Magdeburg/ddp. - Den Osten gibt es seit wenigen Wochen auf ganzen 0,05 Quadratmetern. Ein wenig erinnert die «DDR-Box» an eine Keksdose, doch weit gefehlt. Sigmund Jähn, Sandmännchen, Täve und DEFA-Chefindianer Gojko Mitic schmücken die Hülle ebenso wie das Leipziger Messemännchen, Bino-Würze und ein Plakat zum 1. Mai. Zehn nützliche Einzelteile «für die immer bessere Versorgung der Bevölkerung» finden sich im Inneren - Ostalgie pur und kein Ladenhüter. Der Berliner Eulenspiegel Verlag kann die Nachfrage kaum stillen.

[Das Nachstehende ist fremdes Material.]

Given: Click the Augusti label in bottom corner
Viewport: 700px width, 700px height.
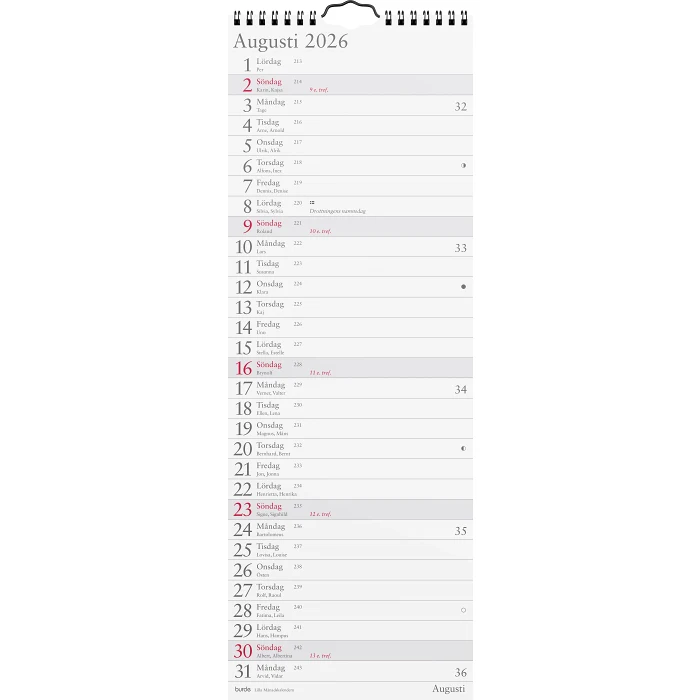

Fast 30 000 Exemplare wanderten mittlerweile über die Ladentische. «Die ersten zwei Auflagen gingen weg wie warme Ostbrötchen», freut sich Pressesprecherin Nelly Möller. Alle Erwartungen seien weit übertroffen worden.

Nach dem Öffnen des Deckels strömt ein altbekannter Geruch durch die Nase. «Pfeffi» entfährt es dem gelernten DDR-Bürger. Die kleine Stange, in den 50er Jahren kreiert, erlebte 1998 eine Wiedergeburt und kommt heute aus Beucha bei Leipzig. Gleich daneben liegt - nur als Teil der zweiten Auflage - 150 Gramm feinster «Mocca-Fix» aus der Röstfein Kaffee GmbH Magdeburg. Er verdankt seinen Platz einem Mangel.

Die in vielen Kämpfen um Rotkohl, Mehrfruchtwein, Rouladenfleisch und Südfrüchte bewährten Mini-Netze kann die Thüringer Filetstrickerei GmbH aus Schleusingen zur Zeit nicht liefern. «Das ist ja wie früher», entfährt es dem Ostdeutschen. Firmenchefin Käthe Edelmann dämpft den Pessimismus. «Keine Sorge, es soll Nachschub geben», versichert sie. Nicht nur in der DDR-Box, sondern auch in normalen Geschäften. Die Nachfrage ist da und der fast 100 Jahre alte Betrieb reagiert darauf. Etliche hunderttausend Netze gingen einst an den sozialistischen Handel. Heute wie einst erfolgt die Endfertigung in Heimarbeit.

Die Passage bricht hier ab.